High contrast imaging and thickness determination of graphene with in-column secondary electron microscopy

TL;DR

This paper introduces a high contrast imaging method using in-column secondary electron microscopy for precise, quantitative measurement of graphene layer thicknesses and structural features on insulating substrates.

Contribution

A novel quantitative imaging technique using secondary electron attenuation for accurate graphene thickness estimation and structural analysis.

Findings

Achieved high contrast for thickness estimation up to several layers.

Enabled structural characterization of graphene, identifying faults and multilayer patches.

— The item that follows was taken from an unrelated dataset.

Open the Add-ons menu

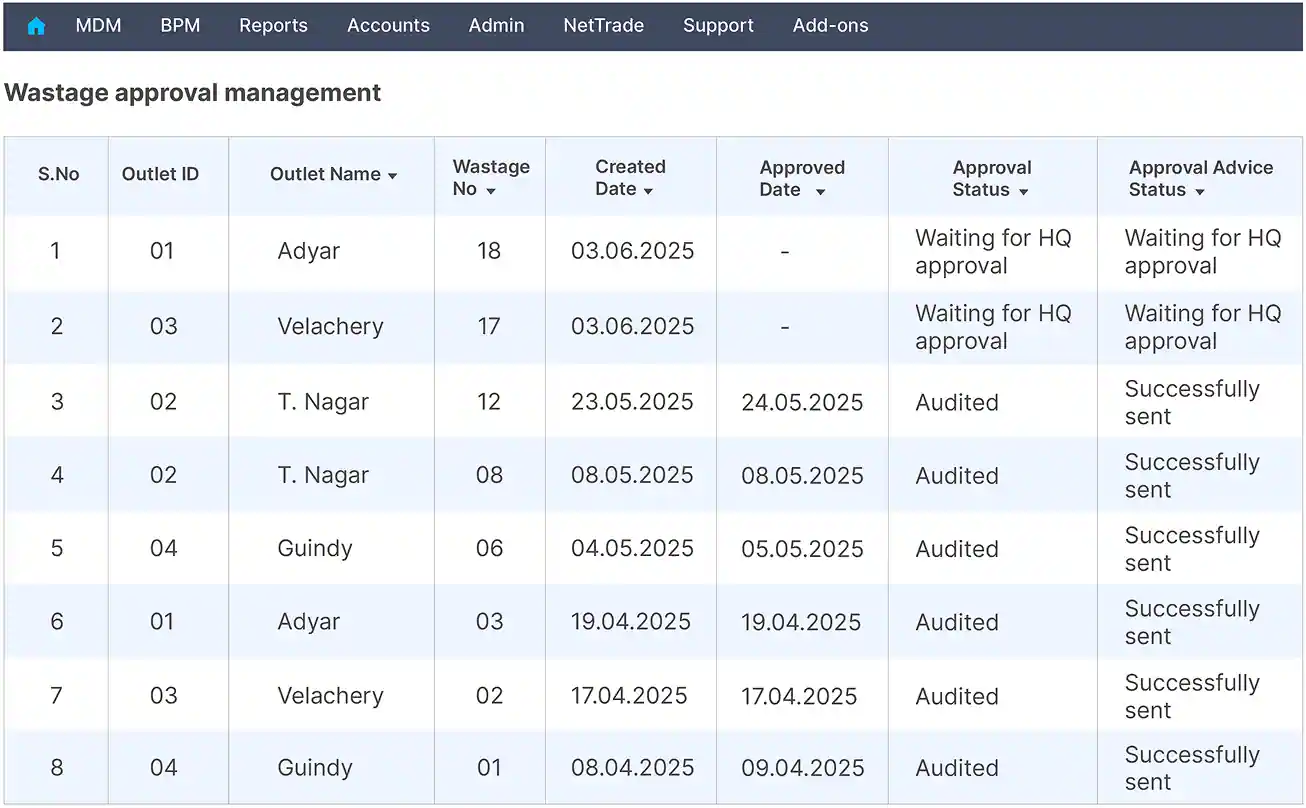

Analyzed factors affecting image contrast such as surface charging and electron beam effects.

Abstract

We report a new method for quantitative estimation of graphene layer thicknesses using high contrast imaging of graphene films on insulating substrates with a scanning electron microscope. By detecting the attenuation of secondary electrons emitted from the substrate with an in-column low-energy electron detector, we have achieved very high thickness-dependent contrast that allows quantitative estimation of thickness up to several graphene layers. The nanometer scale spatial resolution of the electron micrographs also allows a simple structural characterization scheme for graphene, which has been applied to identify faults, wrinkles, voids, and patches of multilayer growth in large-area chemical vapor deposited graphene. We have discussed the factors, such as differential surface charging and electron beam induced current, that affect the contrast of graphene images in detail.